REQUIREMENT
Your response should contain each line of the data that includes "computer".
=== Section Start ===
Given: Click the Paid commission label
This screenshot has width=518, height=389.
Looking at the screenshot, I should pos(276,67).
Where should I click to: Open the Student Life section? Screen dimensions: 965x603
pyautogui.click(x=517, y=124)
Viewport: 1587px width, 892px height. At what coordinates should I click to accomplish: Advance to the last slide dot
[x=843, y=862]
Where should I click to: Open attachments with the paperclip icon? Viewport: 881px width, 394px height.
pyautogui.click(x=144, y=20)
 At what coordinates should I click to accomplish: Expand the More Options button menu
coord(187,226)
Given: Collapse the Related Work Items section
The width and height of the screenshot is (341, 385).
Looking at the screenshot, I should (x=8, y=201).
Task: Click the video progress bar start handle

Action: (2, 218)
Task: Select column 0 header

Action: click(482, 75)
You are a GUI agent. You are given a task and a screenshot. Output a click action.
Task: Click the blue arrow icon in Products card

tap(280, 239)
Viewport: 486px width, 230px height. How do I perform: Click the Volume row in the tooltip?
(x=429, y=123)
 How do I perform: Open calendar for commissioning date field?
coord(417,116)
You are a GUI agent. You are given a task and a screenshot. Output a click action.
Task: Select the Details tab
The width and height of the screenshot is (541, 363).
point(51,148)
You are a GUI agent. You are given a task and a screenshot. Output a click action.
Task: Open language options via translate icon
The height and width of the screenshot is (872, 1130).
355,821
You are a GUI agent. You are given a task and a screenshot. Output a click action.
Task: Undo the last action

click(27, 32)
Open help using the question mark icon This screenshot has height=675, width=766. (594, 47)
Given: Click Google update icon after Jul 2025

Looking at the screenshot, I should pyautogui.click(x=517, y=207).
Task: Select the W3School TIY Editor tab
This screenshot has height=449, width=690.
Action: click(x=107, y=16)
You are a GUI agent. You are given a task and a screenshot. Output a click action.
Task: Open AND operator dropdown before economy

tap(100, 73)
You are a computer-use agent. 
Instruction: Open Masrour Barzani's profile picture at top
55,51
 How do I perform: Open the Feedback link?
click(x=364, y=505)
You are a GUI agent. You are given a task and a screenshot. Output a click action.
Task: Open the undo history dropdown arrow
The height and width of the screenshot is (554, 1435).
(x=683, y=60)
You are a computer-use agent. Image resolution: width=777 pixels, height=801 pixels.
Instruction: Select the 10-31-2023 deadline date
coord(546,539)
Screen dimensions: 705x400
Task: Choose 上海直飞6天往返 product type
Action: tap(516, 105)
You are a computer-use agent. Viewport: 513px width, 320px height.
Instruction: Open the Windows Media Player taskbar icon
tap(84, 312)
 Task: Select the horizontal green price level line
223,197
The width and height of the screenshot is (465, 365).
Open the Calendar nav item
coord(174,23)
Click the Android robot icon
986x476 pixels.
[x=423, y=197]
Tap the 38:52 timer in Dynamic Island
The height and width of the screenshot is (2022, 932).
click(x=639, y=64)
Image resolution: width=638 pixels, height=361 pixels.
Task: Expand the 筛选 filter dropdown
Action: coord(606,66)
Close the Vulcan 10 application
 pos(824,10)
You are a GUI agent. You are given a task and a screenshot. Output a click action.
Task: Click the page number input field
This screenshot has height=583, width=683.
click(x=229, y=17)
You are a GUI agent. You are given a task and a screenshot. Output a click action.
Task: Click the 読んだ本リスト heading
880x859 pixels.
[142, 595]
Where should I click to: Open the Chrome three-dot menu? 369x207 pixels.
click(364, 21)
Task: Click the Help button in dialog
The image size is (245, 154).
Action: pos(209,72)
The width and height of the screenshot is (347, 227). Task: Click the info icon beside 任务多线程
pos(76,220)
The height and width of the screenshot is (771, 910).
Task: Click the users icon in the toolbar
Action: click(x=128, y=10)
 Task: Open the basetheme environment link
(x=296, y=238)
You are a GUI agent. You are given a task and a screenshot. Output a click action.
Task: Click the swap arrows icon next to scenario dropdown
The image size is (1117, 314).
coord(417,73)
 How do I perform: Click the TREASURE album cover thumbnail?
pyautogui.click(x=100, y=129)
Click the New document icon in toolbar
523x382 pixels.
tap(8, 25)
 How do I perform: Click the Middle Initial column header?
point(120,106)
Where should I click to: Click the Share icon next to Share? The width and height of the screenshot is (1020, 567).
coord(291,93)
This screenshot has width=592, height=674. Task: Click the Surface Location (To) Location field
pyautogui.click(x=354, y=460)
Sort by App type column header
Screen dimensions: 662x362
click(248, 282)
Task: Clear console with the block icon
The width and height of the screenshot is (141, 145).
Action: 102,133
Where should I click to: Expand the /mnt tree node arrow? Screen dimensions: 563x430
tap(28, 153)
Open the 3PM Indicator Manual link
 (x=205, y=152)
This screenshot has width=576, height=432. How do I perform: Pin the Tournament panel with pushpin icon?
=== Section End ===
COMPLETED EXERCISE
You are a computer-use agent. 
You are a computer-use agent. Image resolution: width=777 pixels, height=801 pixels.
You are a computer-use agent. Viewport: 513px width, 320px height.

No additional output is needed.